Of course you do : after all ,where else would all the stuff that the y gen. buys and then dumps after wearing it once or twice go.After all they`d hardly want to be like the the boomers who would wear what ever they bought until it was completely worn
Now i wonder if these uni students declare their income from drug deals and prostituation to the ATO.... but then again, i guess they see it as a hobby
Whilst we are at it, i would like to blame HECS for the following as well:
* global warming
* high banana prices
* the westpoint collapse
* Paris Hilton's movies (holloywood and private/public home movies)
* Oddball's hairy backside and his waxing/shaving problem
* the ugly curtains in my lounge room; and
* John Howard not giving the prime ministership to Peter Costello
Actually Bun that is a very good argument,
selling yourselve may seem unseemli(?spelling)but surely it has to be lucrative,so why are these students in debt.Gee stop the clock,you have to articulate your argument a little better in future,so far Prospector and now Bun have shot your argument down in flames.
I havent bothered to pay off my hecs debt as the discount is only 20% compared with 10% if you pay it off afterwards and with an interest rate of inflation its about the cheapest loan your ever going to get.

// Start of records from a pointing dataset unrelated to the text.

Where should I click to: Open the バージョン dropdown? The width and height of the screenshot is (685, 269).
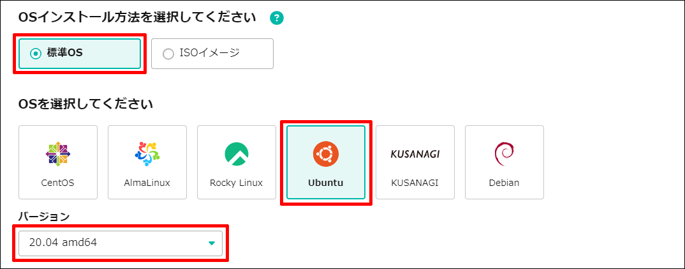(x=121, y=243)
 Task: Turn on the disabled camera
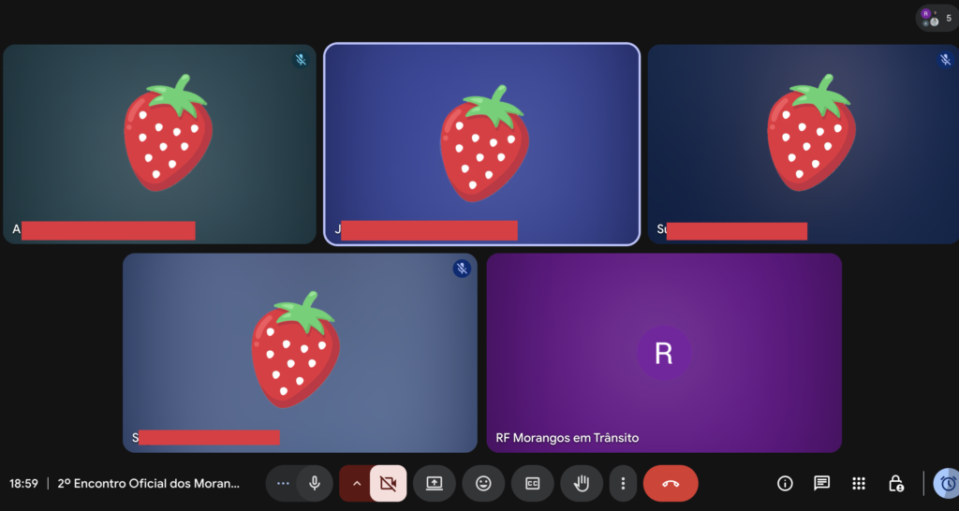point(388,483)
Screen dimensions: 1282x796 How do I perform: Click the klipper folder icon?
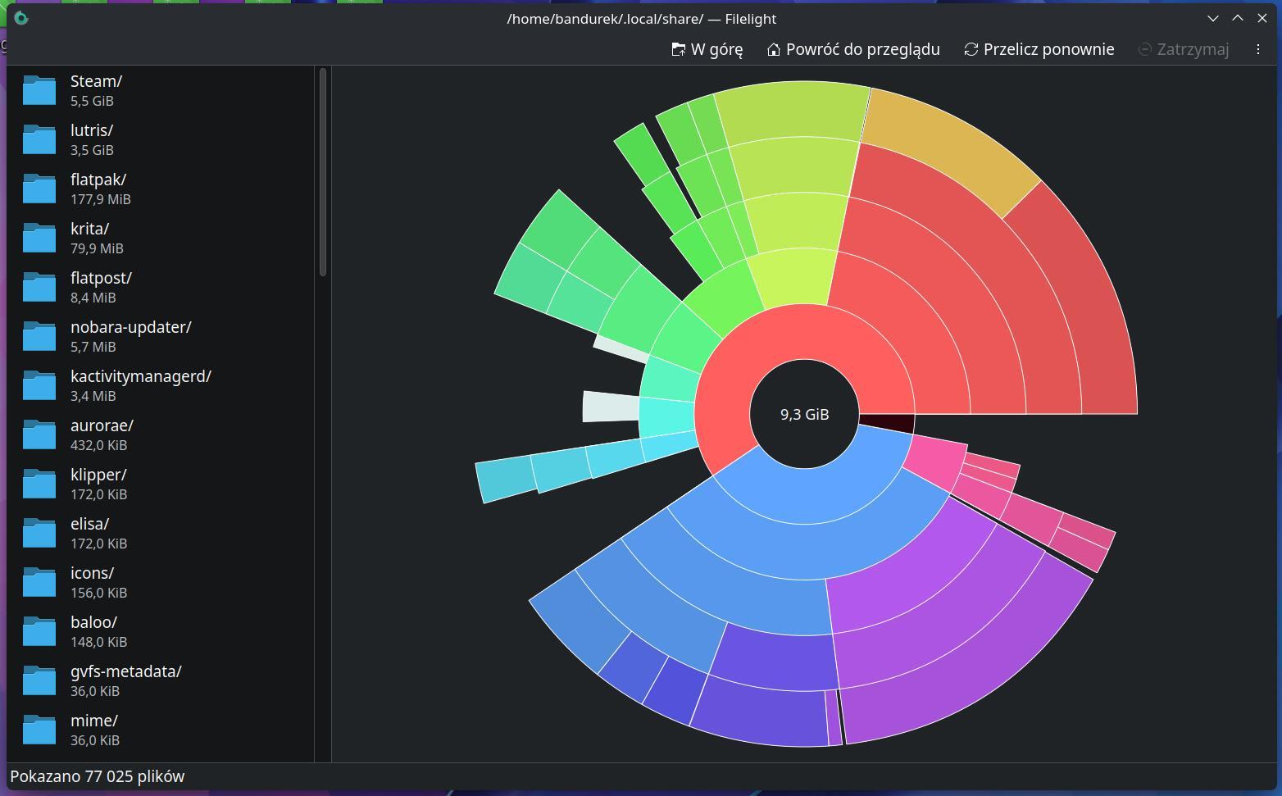pyautogui.click(x=39, y=484)
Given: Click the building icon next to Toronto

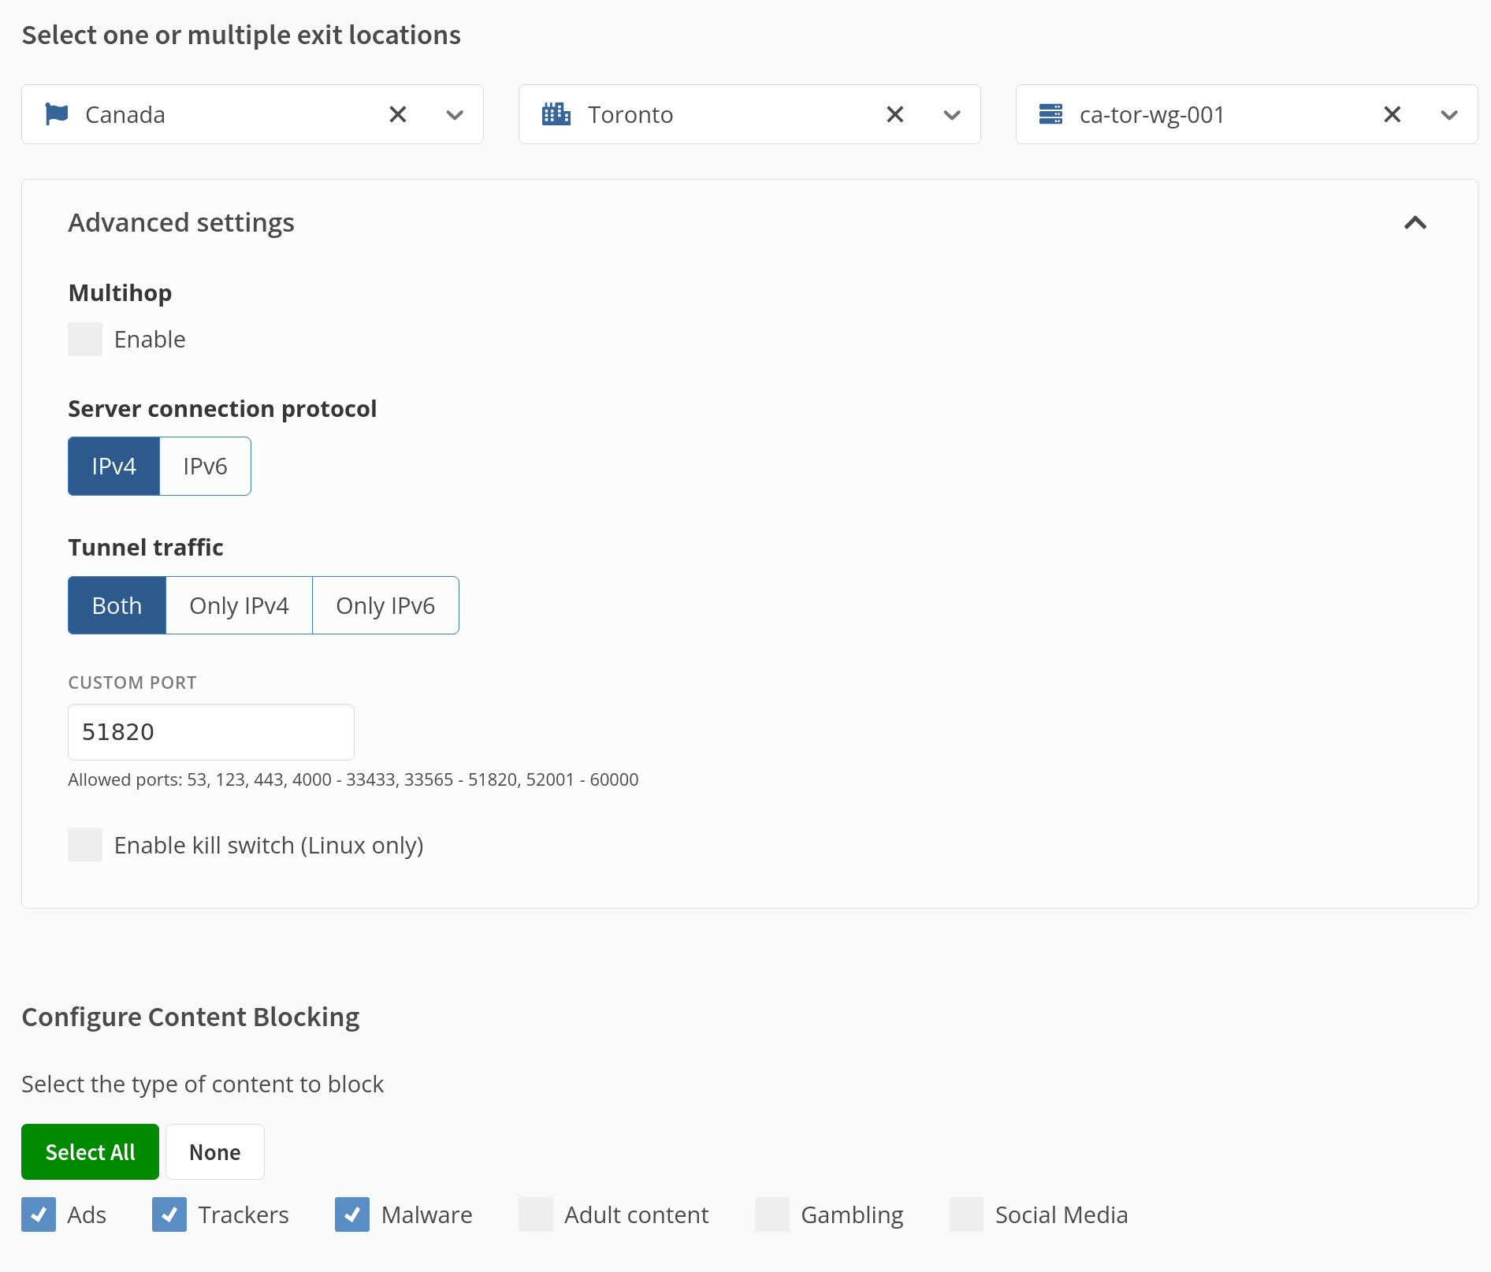Looking at the screenshot, I should click(556, 114).
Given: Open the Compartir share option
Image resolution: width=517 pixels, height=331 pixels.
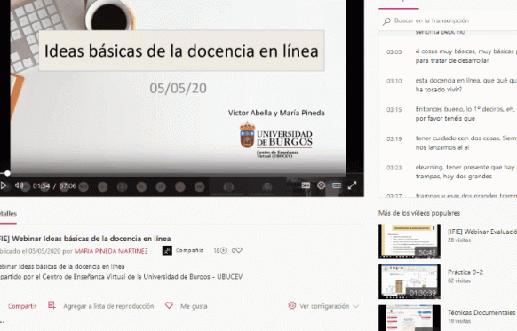Looking at the screenshot, I should coord(21,306).
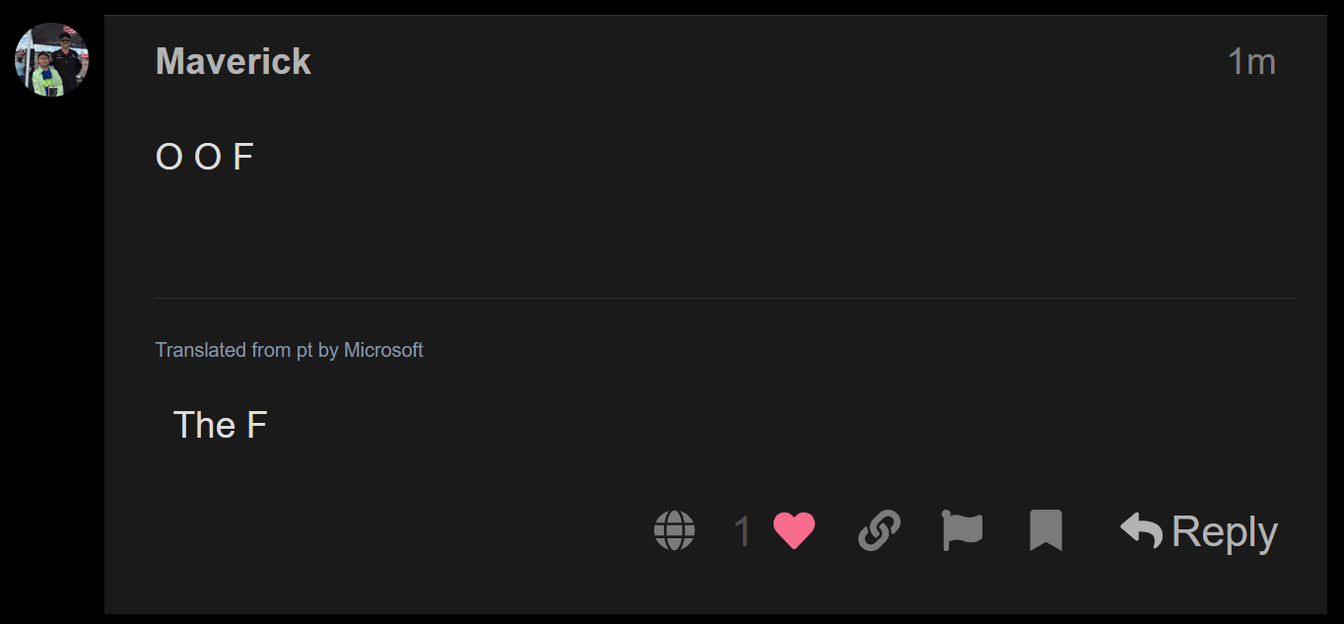The image size is (1344, 624).
Task: Select the original text 'O O F'
Action: [x=205, y=157]
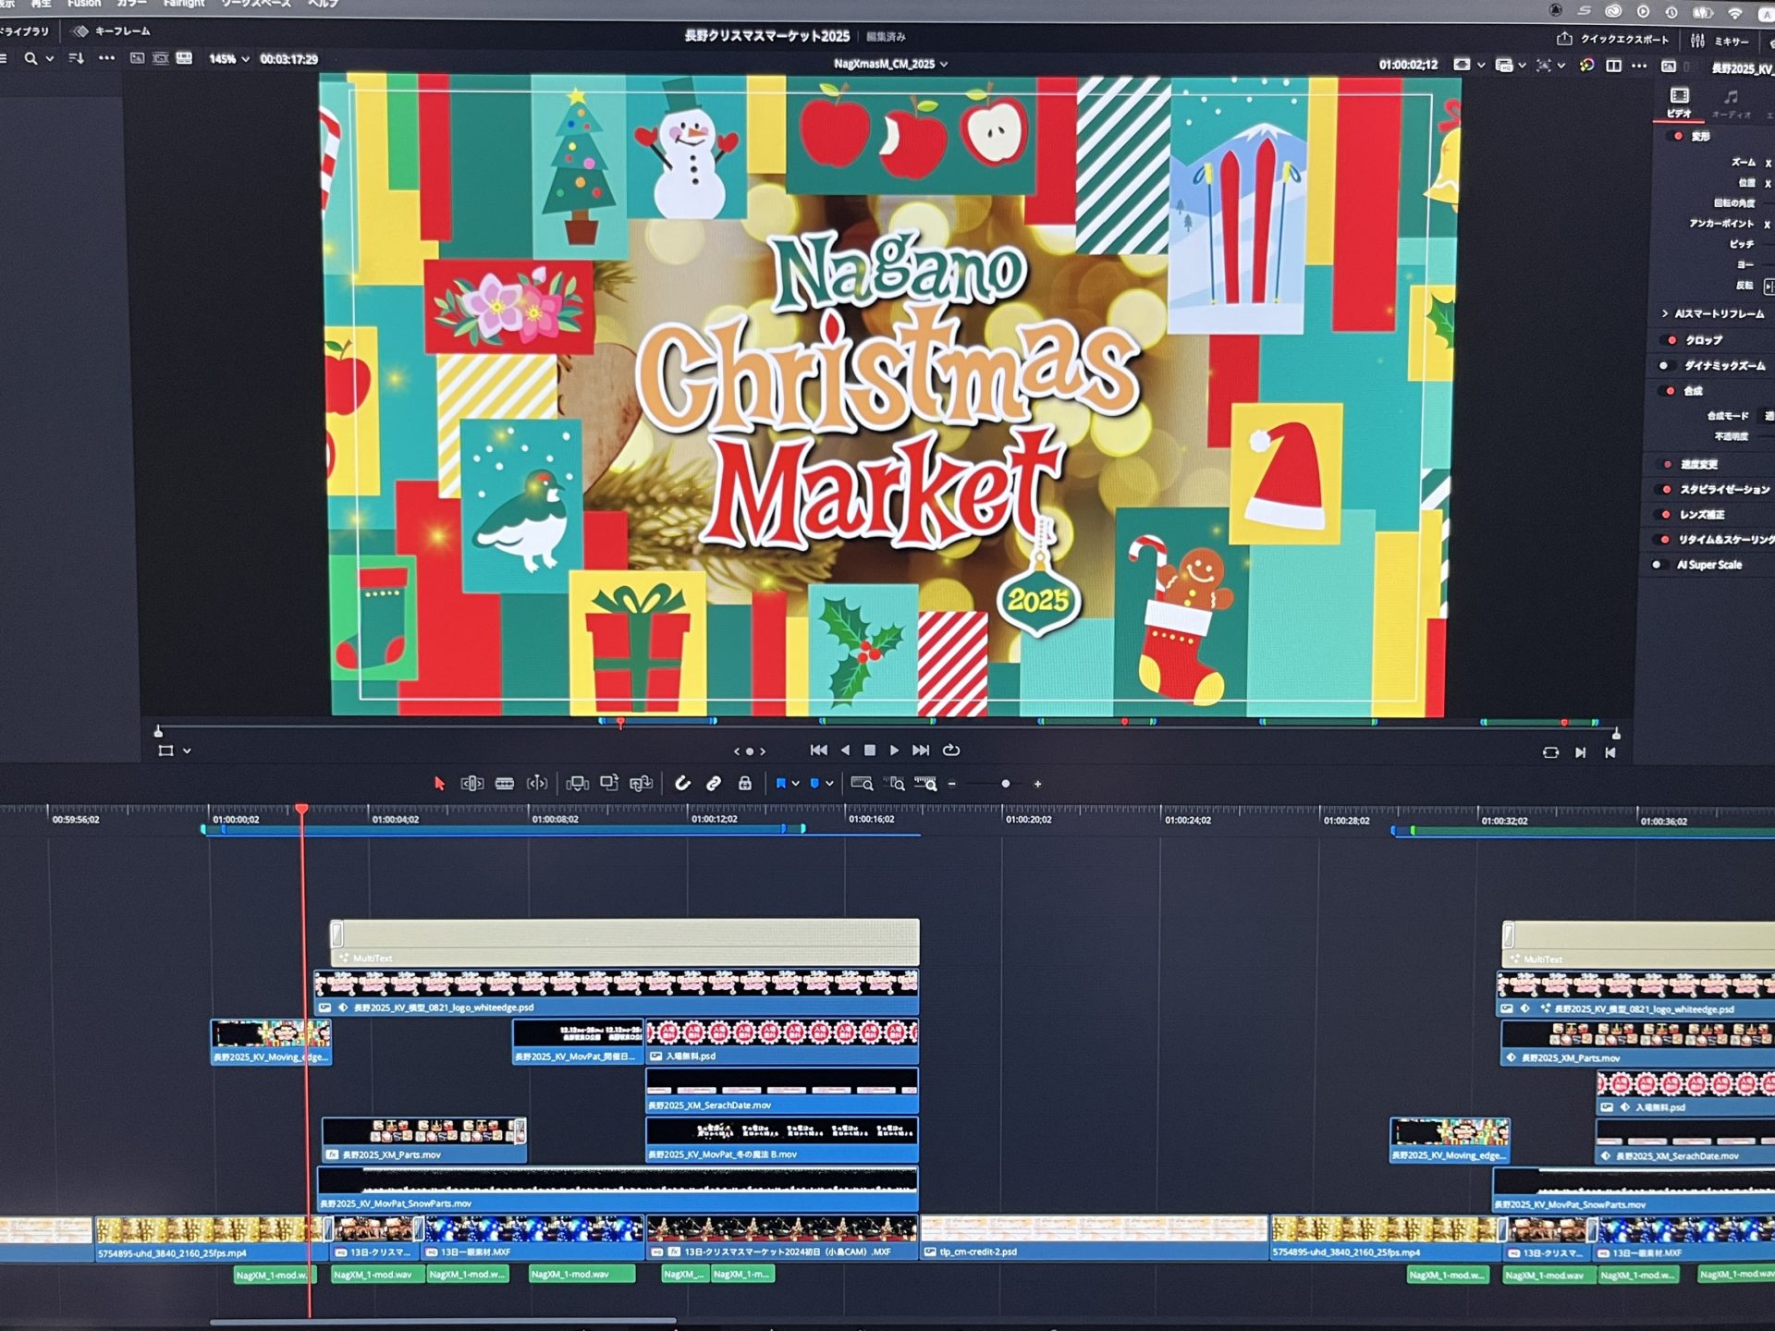Click the play forward button
The height and width of the screenshot is (1331, 1775).
tap(894, 751)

I even borrowed money to go on a study trip even though an extra 20% gets tacked onto your hecs debt because it works out cheaper within 4 years if you earn just 2-3% more than inflation, which you can currently do by just putting it in a term deposit or an ING account hopefully more with trading .
There is no doubt I would rather have a free education but given that the tuition fees for a single year at the Uni I am exchanging with for most of the year is just a little less than 50k dollars I don't feel I should complain that much (the American system is insane). The fact that the pay is pretty good when I graduate and with basically a 100% employment rate might bias my opinion though.
Students are really going to feel the pinch this year with their HECS debts, not only are they paying 25% more for their studies but now are being hit by a 4 per cent CPI inflation number, which is a near 11-year high.
Ouch!
I remember when GST was introduced and CPI ran at 6%, now that hurt, and made my debt even harder to pay off!